The clusters ran Elasticsearch 9.3.0 and OpenSearch 3.5.0 (Lucene 10.3.2). Because both systems use the same Lucene version in this benchmark, the throughput and latency differences we observe cannot be attributed to Lucene alone and instead reflect differences in how each engine integrates and executes filtered k-nearest neighbor (kNN) retrieval and rescoring. We used a single index with three primary shards and one replica (so 6 shards total, 1 per node).

We also used a separate server in the same region to run the benchmark client and collect timing statistics.
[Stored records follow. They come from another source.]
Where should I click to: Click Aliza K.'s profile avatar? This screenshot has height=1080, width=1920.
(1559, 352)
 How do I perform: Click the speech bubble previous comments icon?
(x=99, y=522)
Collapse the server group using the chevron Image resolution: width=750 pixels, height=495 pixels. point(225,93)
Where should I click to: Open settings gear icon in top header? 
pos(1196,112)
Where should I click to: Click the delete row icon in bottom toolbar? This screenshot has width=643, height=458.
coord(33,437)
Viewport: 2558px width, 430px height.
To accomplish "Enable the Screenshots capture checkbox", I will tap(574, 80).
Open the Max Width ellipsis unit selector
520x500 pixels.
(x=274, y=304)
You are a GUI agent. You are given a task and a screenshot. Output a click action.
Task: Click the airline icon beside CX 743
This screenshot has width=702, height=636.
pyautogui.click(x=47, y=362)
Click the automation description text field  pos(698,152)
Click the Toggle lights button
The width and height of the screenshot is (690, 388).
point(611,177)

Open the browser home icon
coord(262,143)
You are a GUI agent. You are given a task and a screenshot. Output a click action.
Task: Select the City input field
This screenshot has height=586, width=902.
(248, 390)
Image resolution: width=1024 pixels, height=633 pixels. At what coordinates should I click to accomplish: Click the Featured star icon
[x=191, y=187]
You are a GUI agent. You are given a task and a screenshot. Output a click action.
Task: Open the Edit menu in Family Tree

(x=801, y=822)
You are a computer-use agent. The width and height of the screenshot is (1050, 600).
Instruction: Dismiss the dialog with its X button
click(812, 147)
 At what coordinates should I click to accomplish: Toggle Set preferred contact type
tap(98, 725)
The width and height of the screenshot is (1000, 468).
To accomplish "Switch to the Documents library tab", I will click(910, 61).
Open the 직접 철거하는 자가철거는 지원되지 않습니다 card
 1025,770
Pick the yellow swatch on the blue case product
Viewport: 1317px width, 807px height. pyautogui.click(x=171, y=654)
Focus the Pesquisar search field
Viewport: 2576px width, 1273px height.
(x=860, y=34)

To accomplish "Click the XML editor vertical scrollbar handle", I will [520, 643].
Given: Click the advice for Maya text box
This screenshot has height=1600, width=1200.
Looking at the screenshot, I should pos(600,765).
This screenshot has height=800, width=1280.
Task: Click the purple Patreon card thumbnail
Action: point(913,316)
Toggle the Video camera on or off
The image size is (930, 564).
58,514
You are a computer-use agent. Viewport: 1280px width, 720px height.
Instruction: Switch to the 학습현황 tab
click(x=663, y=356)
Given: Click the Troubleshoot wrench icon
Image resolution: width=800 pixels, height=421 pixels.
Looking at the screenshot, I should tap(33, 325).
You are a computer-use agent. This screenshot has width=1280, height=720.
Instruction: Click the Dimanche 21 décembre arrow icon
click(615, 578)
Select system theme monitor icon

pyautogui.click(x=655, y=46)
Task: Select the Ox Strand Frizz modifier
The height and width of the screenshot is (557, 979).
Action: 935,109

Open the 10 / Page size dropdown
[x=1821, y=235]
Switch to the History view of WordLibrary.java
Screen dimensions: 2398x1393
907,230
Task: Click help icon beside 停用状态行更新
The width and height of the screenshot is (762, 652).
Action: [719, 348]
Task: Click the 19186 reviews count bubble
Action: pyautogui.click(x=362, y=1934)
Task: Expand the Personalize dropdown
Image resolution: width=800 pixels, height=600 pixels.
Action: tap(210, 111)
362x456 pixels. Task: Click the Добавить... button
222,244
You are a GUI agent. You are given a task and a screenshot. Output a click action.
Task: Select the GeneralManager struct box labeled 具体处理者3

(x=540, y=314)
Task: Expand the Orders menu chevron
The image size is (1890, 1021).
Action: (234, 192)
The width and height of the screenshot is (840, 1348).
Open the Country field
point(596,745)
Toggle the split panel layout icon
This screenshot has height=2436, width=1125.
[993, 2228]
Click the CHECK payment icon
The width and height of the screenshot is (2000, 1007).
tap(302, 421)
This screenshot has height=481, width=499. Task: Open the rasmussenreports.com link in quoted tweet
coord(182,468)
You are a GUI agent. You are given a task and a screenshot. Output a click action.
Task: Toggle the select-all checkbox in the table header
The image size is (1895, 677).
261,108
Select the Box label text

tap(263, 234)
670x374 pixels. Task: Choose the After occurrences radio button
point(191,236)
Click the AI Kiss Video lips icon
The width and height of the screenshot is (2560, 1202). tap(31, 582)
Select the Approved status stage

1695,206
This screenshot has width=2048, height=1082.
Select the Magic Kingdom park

Cluster setup for Elasticsearch and for OpenSearch benchmarks — **Figure 2**: Diagram of the setup of the clusters.

The dataset

For this benchmark, we used a large-scale ecommerce-style catalog embedding dataset with 20 million documents, designed to reflect real-world filtered vector retrieval at scale.

Each document represents a catalog item and includes:

A 128-dimensional dense vector embedding used for approximate kNN retrieval.
Structured metadata fields used for filtering (for example, item validity and availability plus other catalog constraints) enabling the common production pattern of retrieving the nearest neighbors but only within an eligible subset.

We chose this dataset because it captures the core performance challenge we see in agentic and RAG-style systems in production: Vector similarity alone is not enough, retrieval is frequently constrained by filters, and the system must maintain high recall while keeping latency low under those constraints. Compared to smaller QA-style datasets, a 20M document corpus also better reflects the scale and candidate pressure that filtered ANN systems face in practice.

Conclusion

In modern AI architectures, especially those built around context engineering, vector search speed isn’t a minor implementation detail. It’s a multiplier. When agents and workflows iterate through retrieve → reason → retrieve, retrieval performance directly shapes end-to-end latency, throughput, and the quality of the context fed into the model.

In our benchmarks, Elasticsearch consistently delivered higher recall at lower latency than OpenSearch in scenarios where correctness depends on retrieving the right document, not just a similar vector. On a controlled dataset, the difference is clear, and in production those gains accumulate across large volumes of retrieval calls, improving responsiveness, increasing capacity headroom, and reducing infrastructure costs.